北原君から話を聞かねばとうにこの作は陽の目を見たと思います。早い者勝ちという詰棋の世界ではあっても、抜け駆けのようなことだけはしたくないと思ってましたが、他方では《あなたが発表されぬなら…》という自作への未練も多少ありました。結局、時が解決してくれると考え永年オクラにしていたというのが、この作に関する哀話です。」
噂に聞くだけの他人の作が繊細な心にどんな波紋を起こすかを物語る、すばらしいお手紙だった。私は心をこめた返書を書き、その棋会に、将来専門誌に出すときは同時発表にすることが決まった。
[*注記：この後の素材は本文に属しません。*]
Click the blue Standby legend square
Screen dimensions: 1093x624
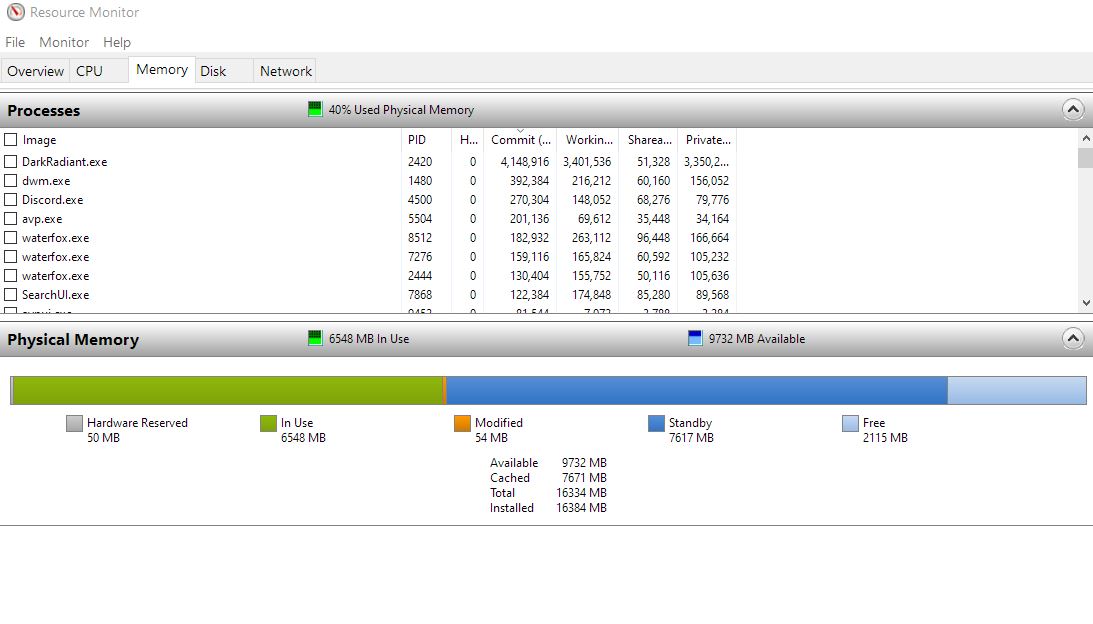click(656, 423)
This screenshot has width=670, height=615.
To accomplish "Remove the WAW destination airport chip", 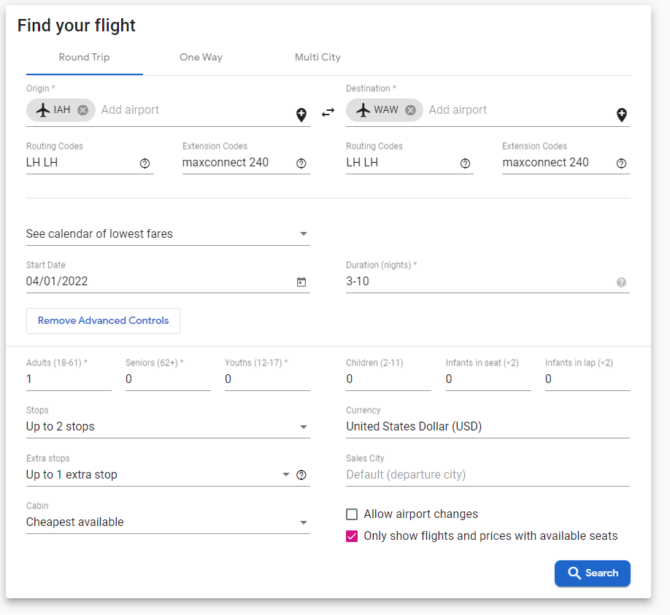I will point(410,110).
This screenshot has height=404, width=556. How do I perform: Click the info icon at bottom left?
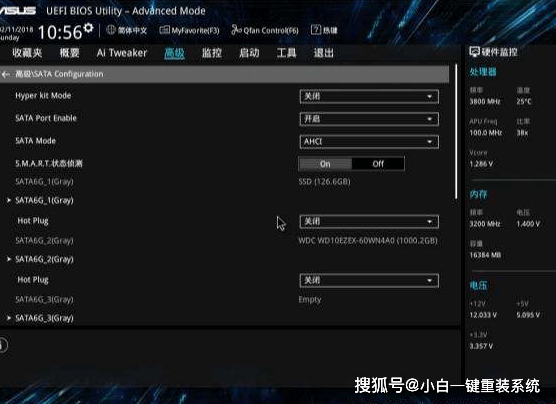click(x=3, y=345)
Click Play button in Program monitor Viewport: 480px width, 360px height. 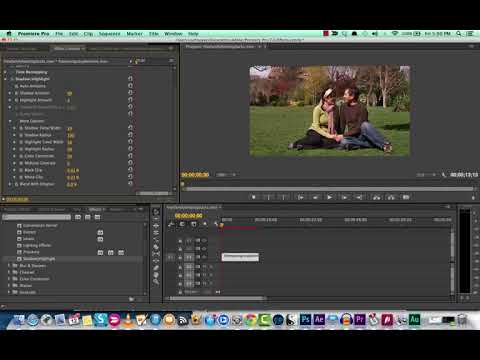(x=329, y=197)
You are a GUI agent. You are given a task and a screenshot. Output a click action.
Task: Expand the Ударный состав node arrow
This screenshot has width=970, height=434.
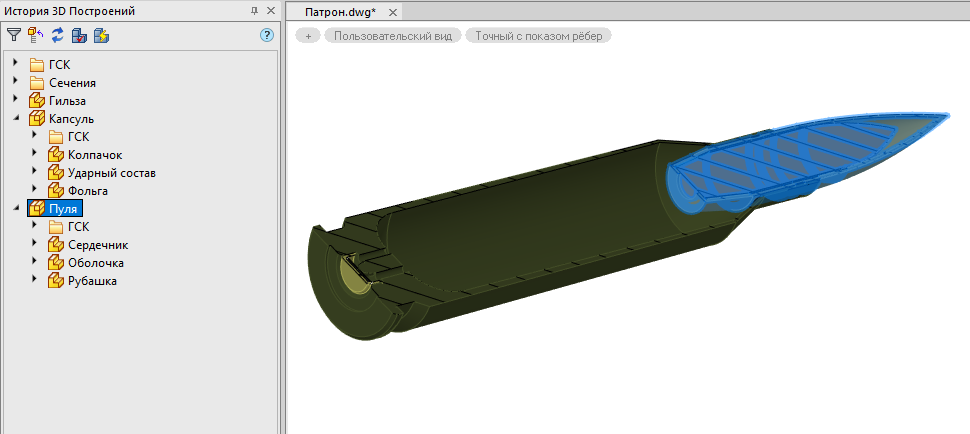(34, 172)
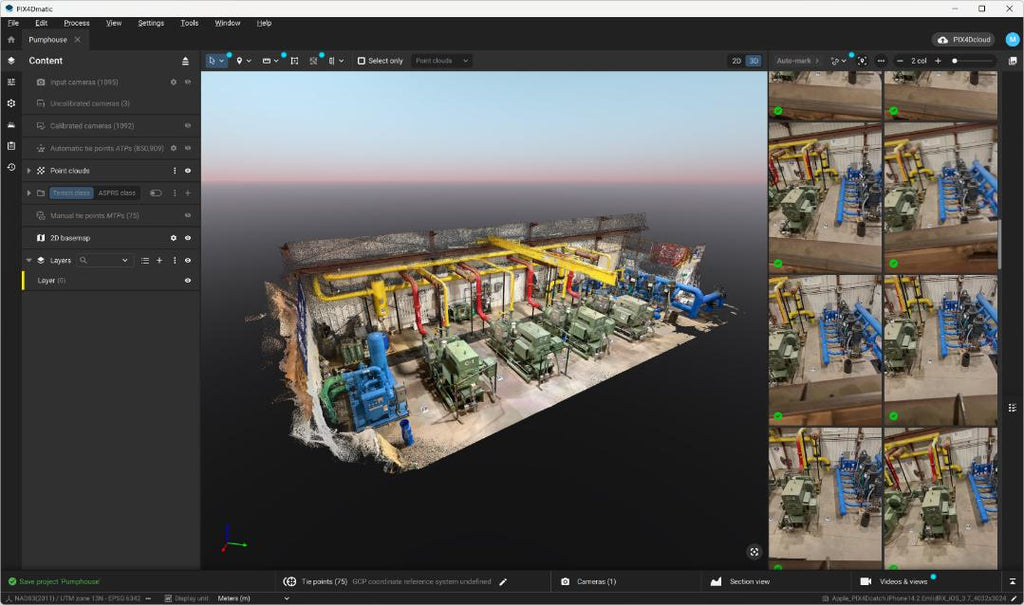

この2作は森田正司の「詰棋めいと」創刊号に発表された。

「詰将棋雑談(10) 「幻影」と「看寿頌」の同時発表」への2件のフィードバック

  1. 「詰物語」に「新世界」が収録されていない。おそらく修正する気もなくなったのでしょう。この事実を確認するたびに心が痛みます。なんとかならなかったものか。